Examples of Countries with Improved Foreign Exchange Reserves and Intervention Transparency: South Korea Case
[Asia Economy Reporter Kim Eunbyeol] The International Financial Center assessed that the U.S. Department of the Treasury welcomed South Korea's disclosure of market stabilization measures in its currency report and supported the South Korean government's plan to increase the frequency of such disclosures.
According to the International Financial Center's report on "Key Contents and Evaluation of the U.S. Treasury Currency Report" on the 18th, the U.S. Treasury maintained South Korea as a monitoring country in the currency report but supported South Korea's disclosure of market stabilization measures.
In particular, the Treasury cited South Korea as a key example in its evaluation that transparency regarding foreign exchange reserves and interventions among trading partners has recently improved. It expressed support for the South Korean government's plans to enhance transparency and timeliness.
However, in this currency report, the Treasury presented both the figures disclosed by the Korean authorities on market stabilization measures and its own estimates. The International Financial Center stated, "It is expected that the Treasury will continue to present its own estimates alongside disclosures until the frequency of market stabilization disclosures increases from semiannual to quarterly."
Additionally, in the currency report, the Treasury mentioned that the Korean won depreciated by 4% as a representative case while describing the overall strengthening of the U.S. dollar and weakening of emerging market currencies during the first half of last year. The Treasury identified economic slowdown, worsening outlook, and expectations of monetary easing as the main reasons and pointed out South Korea, along with Germany and Malaysia, as countries whose currencies were undervalued (based on International Monetary Fund (IMF) estimates of 1?7%) yet showed further depreciation.

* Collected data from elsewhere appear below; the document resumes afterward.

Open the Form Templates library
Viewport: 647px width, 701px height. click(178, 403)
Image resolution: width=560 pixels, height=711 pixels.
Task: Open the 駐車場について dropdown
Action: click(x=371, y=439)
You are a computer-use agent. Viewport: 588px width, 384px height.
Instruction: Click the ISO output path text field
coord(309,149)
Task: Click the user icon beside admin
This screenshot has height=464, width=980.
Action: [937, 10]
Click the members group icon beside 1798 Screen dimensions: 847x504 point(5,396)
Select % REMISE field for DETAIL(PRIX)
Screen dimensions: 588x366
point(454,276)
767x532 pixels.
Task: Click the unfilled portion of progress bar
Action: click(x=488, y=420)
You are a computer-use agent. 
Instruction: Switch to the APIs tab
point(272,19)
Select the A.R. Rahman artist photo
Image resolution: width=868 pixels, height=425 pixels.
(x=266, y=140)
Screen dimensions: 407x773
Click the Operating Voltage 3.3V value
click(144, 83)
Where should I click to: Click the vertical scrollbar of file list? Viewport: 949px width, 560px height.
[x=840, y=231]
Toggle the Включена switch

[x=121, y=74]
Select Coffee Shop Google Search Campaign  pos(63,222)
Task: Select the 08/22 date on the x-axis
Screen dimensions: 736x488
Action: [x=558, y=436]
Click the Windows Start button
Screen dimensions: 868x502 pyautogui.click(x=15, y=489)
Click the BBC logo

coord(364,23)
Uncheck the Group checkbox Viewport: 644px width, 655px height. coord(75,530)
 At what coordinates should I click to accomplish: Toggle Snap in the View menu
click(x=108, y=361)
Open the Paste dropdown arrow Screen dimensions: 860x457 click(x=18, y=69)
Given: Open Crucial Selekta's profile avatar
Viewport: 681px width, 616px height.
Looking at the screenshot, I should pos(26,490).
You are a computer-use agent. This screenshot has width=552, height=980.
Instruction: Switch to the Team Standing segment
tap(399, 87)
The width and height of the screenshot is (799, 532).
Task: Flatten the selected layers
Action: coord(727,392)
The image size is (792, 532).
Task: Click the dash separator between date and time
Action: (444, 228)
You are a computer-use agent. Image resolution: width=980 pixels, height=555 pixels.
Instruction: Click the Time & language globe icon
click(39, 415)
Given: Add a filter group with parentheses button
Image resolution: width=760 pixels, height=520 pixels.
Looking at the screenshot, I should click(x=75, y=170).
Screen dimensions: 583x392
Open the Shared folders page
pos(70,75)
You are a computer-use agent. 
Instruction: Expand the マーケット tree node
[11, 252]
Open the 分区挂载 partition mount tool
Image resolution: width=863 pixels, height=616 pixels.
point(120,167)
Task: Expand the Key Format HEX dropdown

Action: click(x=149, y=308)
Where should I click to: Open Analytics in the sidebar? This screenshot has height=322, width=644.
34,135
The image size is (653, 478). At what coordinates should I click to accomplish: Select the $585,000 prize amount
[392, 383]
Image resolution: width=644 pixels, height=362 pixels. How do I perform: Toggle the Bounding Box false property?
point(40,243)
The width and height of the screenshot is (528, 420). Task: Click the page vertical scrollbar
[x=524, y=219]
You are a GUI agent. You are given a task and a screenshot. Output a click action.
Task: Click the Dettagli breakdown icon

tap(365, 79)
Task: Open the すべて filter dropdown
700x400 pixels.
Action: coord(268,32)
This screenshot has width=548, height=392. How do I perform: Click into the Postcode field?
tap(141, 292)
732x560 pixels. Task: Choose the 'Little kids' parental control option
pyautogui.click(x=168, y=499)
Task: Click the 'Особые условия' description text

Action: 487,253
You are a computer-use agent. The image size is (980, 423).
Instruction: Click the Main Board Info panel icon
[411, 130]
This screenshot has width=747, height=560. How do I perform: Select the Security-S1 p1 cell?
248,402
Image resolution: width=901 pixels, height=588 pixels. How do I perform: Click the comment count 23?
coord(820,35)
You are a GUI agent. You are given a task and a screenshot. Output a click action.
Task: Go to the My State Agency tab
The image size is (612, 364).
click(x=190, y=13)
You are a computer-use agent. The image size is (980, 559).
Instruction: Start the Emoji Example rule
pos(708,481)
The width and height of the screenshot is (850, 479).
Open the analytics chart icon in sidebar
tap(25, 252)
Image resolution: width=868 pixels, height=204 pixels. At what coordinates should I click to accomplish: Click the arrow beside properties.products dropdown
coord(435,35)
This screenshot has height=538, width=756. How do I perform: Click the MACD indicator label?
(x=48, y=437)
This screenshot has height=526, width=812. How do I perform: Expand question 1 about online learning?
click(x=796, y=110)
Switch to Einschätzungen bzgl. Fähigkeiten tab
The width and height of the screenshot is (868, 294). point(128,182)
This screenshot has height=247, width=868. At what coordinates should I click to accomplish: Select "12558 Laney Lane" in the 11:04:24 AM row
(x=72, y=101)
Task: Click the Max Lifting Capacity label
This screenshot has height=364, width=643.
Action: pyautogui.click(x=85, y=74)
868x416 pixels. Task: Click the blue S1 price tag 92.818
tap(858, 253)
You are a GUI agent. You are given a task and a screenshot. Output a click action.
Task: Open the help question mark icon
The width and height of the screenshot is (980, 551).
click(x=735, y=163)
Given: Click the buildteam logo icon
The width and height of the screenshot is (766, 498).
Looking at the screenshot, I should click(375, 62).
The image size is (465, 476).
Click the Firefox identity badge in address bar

Furthermore, the U.S. Treasury urged South Korea to increase fiscal spending. The currency report noted that South Korea expanded its fiscal spending plan by 9.5% compared to the previous year and emphasized the importance of its implementation. South Korea was identified, along with Germany and the Netherlands, as a country with sufficient fiscal capacity to pursue active economic stimulus measures.
Moreover, the report suggested improving labor market duality and increasing economic participation rates through labor market reforms as a new direction for fiscal policy, recommending that this would raise potential growth rates.
Meanwhile, the currency report pointed out that Taiwan is the only major Asian country that does not disclose foreign exchange reserves according to the standards set by the IMF. It emphasized that foreign exchange and macroeconomic policies of countries meeting only one criterion each for designation as monitoring or in-depth analysis countries (such as Taiwan and Thailand) are also being closely observed.
The International Financial Center stated, "The Treasury's removal of China from the currency manipulator list in this report was a predictable outcome ahead of the signing of the U.S.-China Phase One trade agreement," noting that the global financial market's reaction immediately after the announcement was limited.
However, the International Financial Center also assessed that negative perceptions are increasing as the currency report is being used as a political tool, resulting in a loss of objectivity compared to before. It added, "It is not possible to rule out the possibility that China may be re-designated as a currency manipulator during future negotiations between the U.S. and China."